▸ EXERCISE BRIEF:
Pictures are to be left out; otherwise, copy exactly the lines from the line containing "Task: Select the Horizontal Type tool" through the end of the data.

[DATASET RECORDS Boundary: Start]

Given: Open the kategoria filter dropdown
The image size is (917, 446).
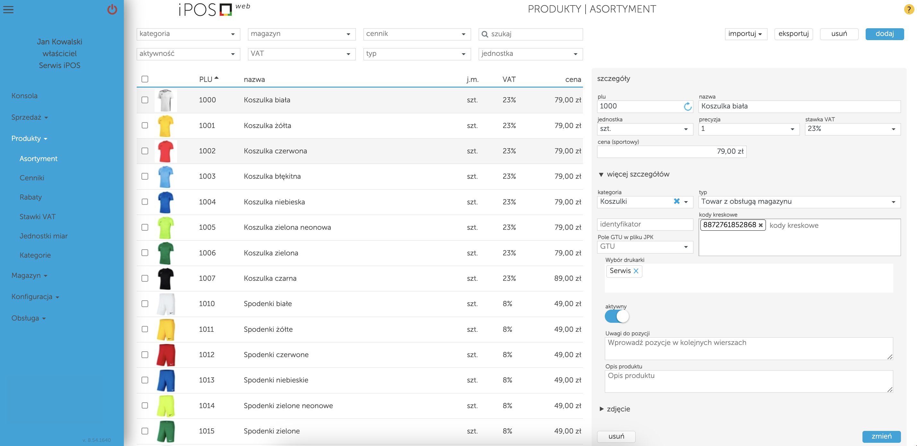Looking at the screenshot, I should click(x=188, y=34).
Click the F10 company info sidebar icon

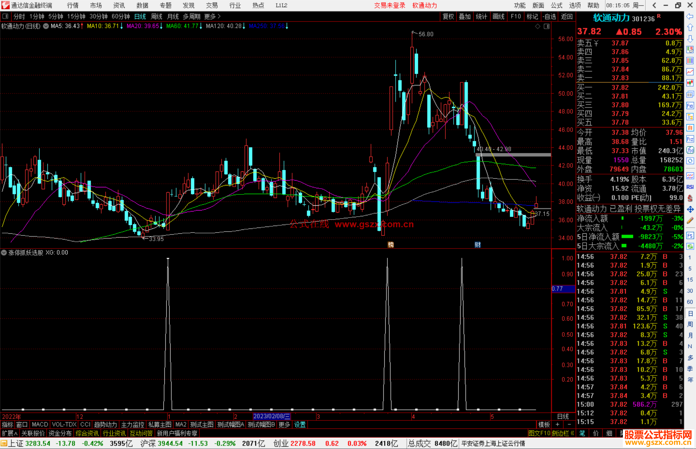pos(690,106)

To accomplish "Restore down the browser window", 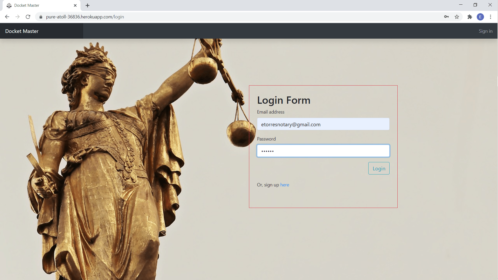I will pos(475,5).
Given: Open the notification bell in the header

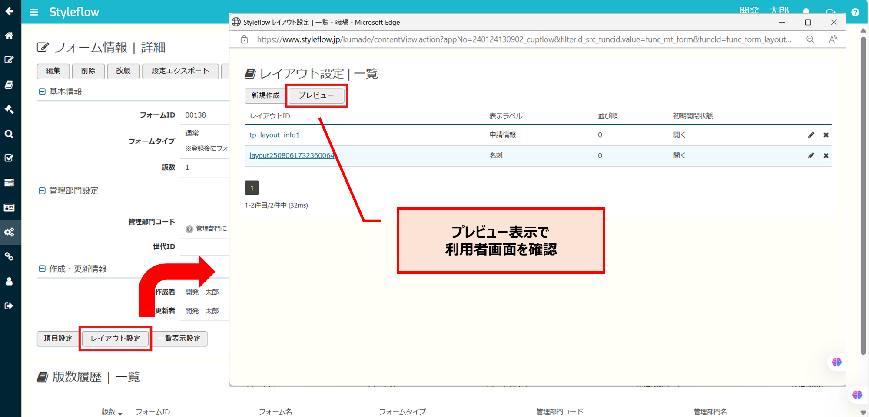Looking at the screenshot, I should [x=806, y=11].
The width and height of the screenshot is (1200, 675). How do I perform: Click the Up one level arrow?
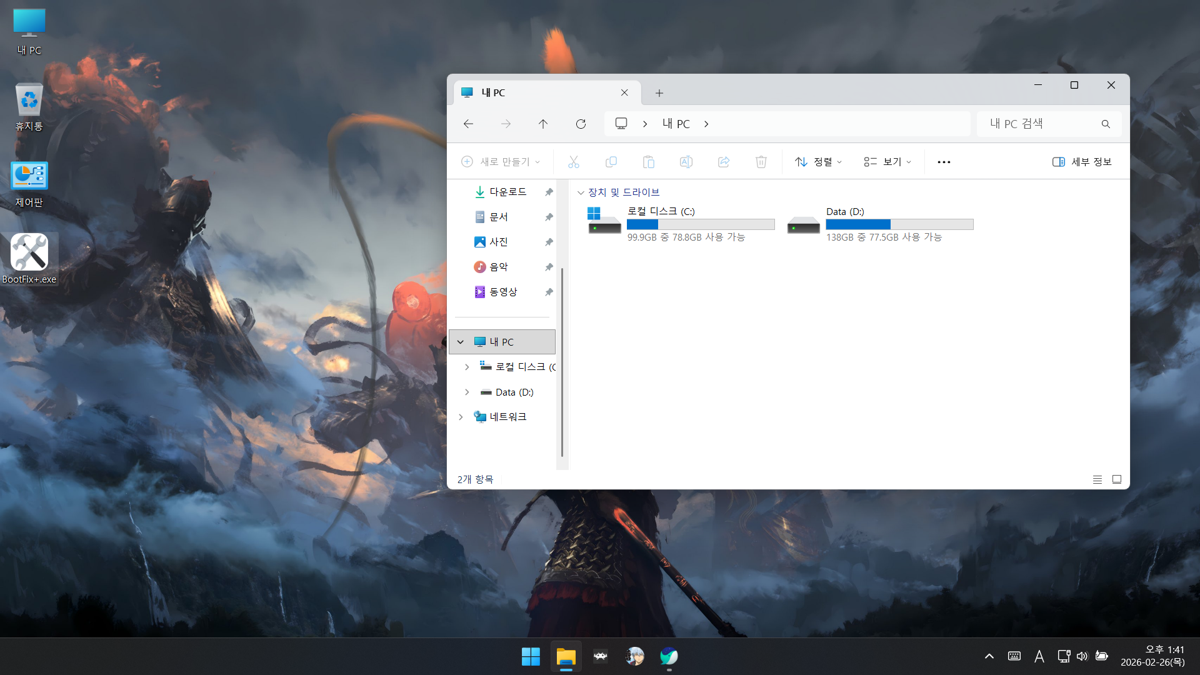pos(543,124)
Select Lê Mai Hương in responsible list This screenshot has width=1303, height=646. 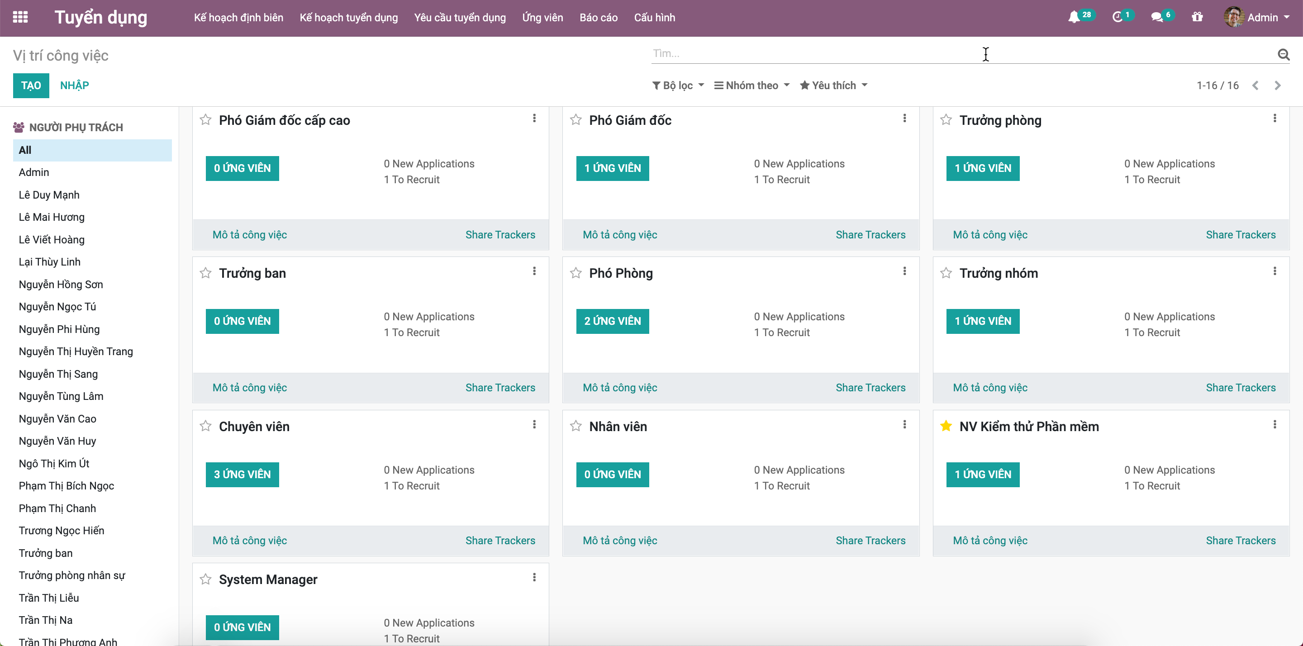point(52,217)
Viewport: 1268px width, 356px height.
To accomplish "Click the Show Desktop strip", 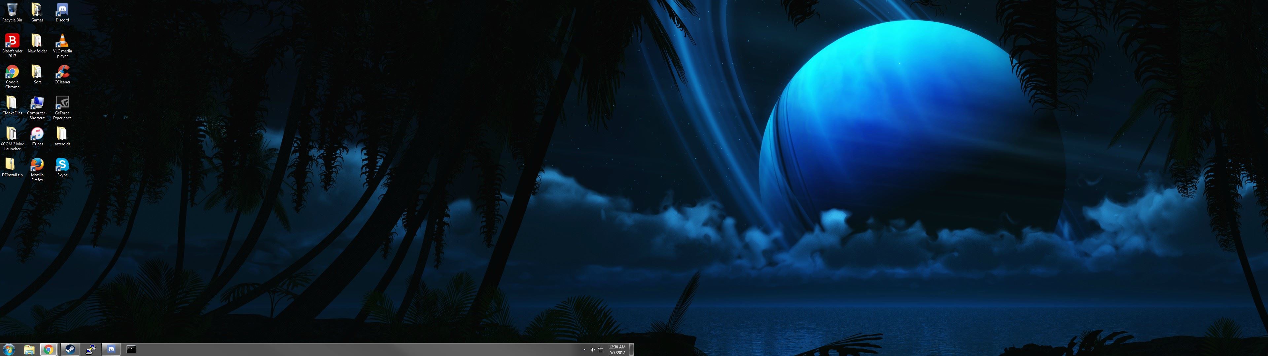I will click(x=632, y=350).
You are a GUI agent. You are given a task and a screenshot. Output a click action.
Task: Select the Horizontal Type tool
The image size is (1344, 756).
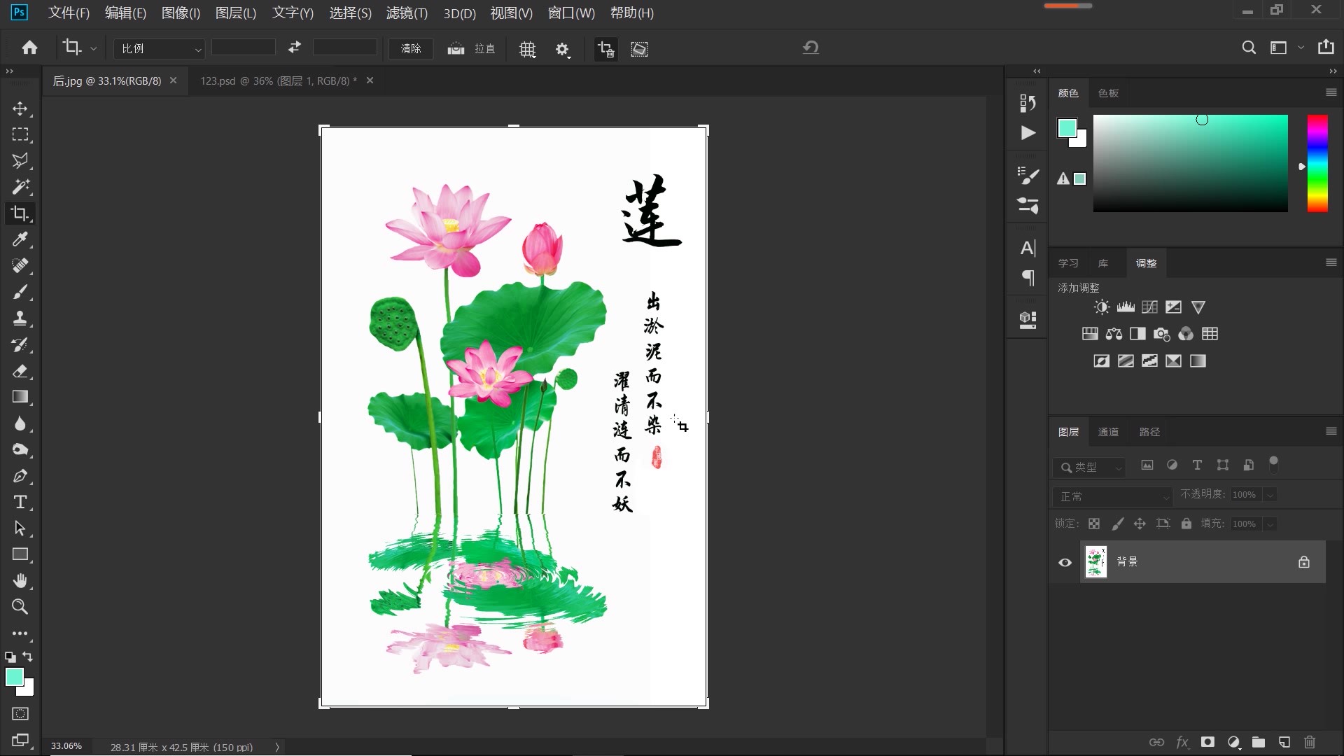click(20, 502)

[DATASET RECORDS Boundary: End]

▸ RESPONSE AREA:
Task: Select the Horizontal Type tool
The image size is (1344, 756).
click(20, 502)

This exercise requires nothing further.